The China agreement, she said, “is a step in the right direction, but tariffs remain in place, and I’m not sure they will be rolled back imminently.”
The Phase 1 agreement could affect American growth in two ways, and administration officials are counting on both to deliver.
First, the deal calls for China to begin purchasing what the administration says will be $200 billion worth of American crops and other exported goods and services. Those purchases should increase exports from the United States to China, which, all else being equal, would promote growth.
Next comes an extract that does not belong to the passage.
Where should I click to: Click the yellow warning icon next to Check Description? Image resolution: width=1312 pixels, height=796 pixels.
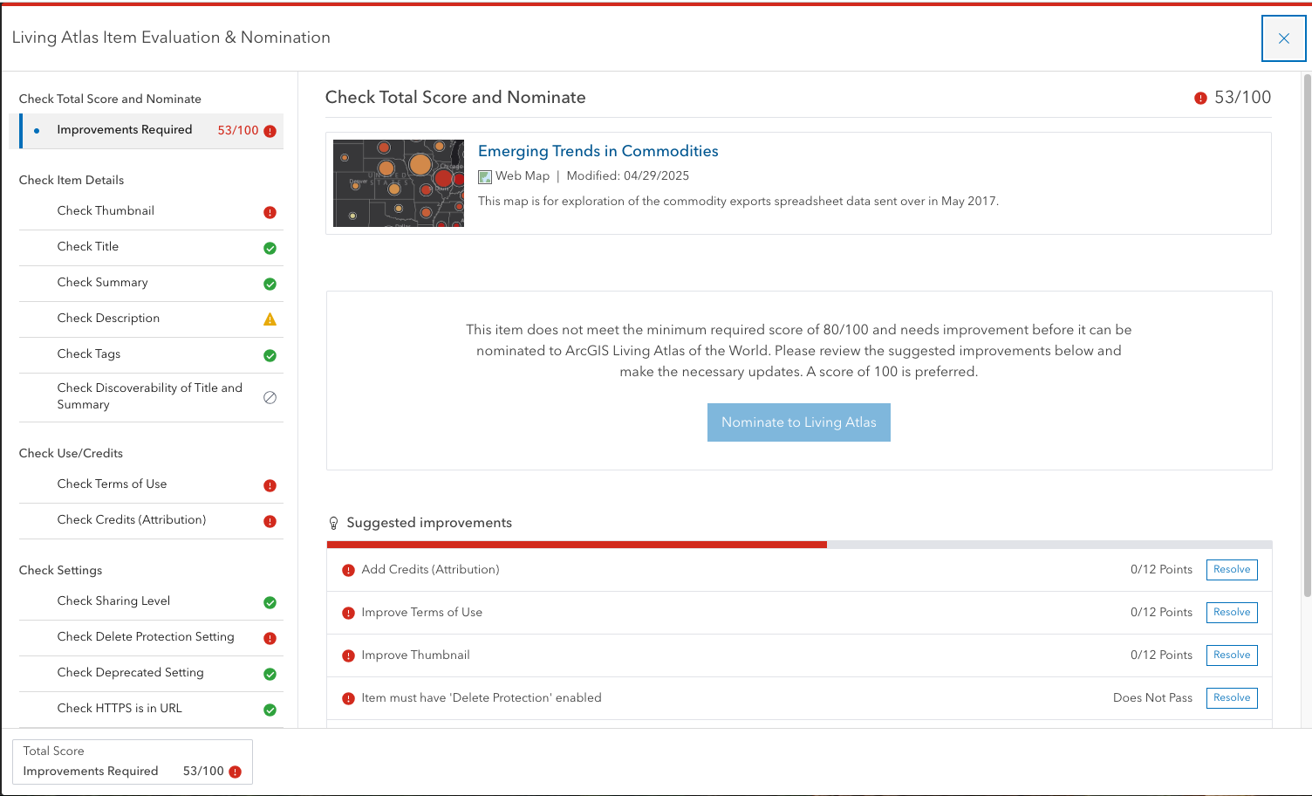click(x=270, y=319)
Second, and perhaps more important, administration officials appear to be counting on the agreement to revive business investment in the United States, which has fallen in recent quarters after surging in the first half of 2018. The uncertainty that Mr. Trump and the Chinese sowed as they imposed escalating tariffs on each other’s imports was largely to blame for that sluggishness, many companies and economists have said.
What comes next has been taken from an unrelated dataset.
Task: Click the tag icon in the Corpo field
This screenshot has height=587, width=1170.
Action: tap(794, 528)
The bullish case for the China agreement is that it will ease that uncertainty. Some economists say the U.S.M.C.A. could do the same. For months, administration officials have touted a study by the United States International Trade Commission that predicted that the North American trade deal could raise growth by 0.35 percent, largely by reducing uncertainty over trade in digital services.
Andrew Hunter, senior United States economist at Capital Economics, backed that assessment on Tuesday. “The gap that opened up last year between investment and corporate profits suggests that tariff uncertainty has caused firms to delay” investment plans, he wrote in a research note. He added, “With the U.S.M.C.A. deal signed and the threat of further tariffs on Chinese goods seemingly off the table, that drag should now be fading.”
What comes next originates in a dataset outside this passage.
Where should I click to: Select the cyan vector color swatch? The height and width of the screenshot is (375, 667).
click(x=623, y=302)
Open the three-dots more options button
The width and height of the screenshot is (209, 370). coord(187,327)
Many economists have praised the agreements for reducing uncertainty, but few have raised their growth forecasts because of them. That is in part because they say the deals still leave a large number of tariffs in place — particularly those against China, but also on some steel, aluminum, solar panels and washing machines imported from other countries.
They also noted that Mr. Trump had waged his trade wars on fronts well beyond North America and China. New trade battles loom this year, including one between the United States and France over a French push to impose a new tax that hits American tech giants like Google and Amazon.
Mary Lovely, a senior fellow at the Peterson Institute for International Economics, said the Phase 1 agreement was “good news for the U.S. and the world economy.” But, she said, “there remains considerable uncertainly for businesses using China as a platform for products destined for the U.S. market, and we will continue to see the impact of this in slower investment and higher business costs.”
Lewis Alexander, chief United States economist at Nomura, revised his 2020 growth forecast up by 0.1 percentage points in late fall to reflect the suspension of a new round of tariffs that had been set to take effect in December. He said he did not expect a material gain in business investment because of the deals.
Several economists expressed optimism that a “Phase 2” deal with China that rolls back more tariffs — coupled with a long stretch of trade peace on other fronts — could deliver more benefits to the economy. But administration officials appear to have ruled out such a deal before November.
“Yes, there is some upside risk to our outlook if things go better than we expect,” Mr. Alexander said. “But in general the direct effects of tariff changes are not large, and to really change the tone, a lot of things about the U.S.-China relationship would have to be settled in a way that seemed durable. It’s hard to see how that could be achieved in an election year.”